▶ **About this task**
Each entry below must be repeated word for word.

Stored items

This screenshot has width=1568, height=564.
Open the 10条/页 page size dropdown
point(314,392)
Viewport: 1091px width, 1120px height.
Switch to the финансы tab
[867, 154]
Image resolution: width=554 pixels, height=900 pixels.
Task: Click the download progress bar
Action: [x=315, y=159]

▶ **Response area**
This screenshot has width=1568, height=564.
Open the 10条/页 page size dropdown
point(314,392)
Viewport: 1091px width, 1120px height.
Switch to the финансы tab
[867, 154]
Image resolution: width=554 pixels, height=900 pixels.
Task: Click the download progress bar
Action: [x=315, y=159]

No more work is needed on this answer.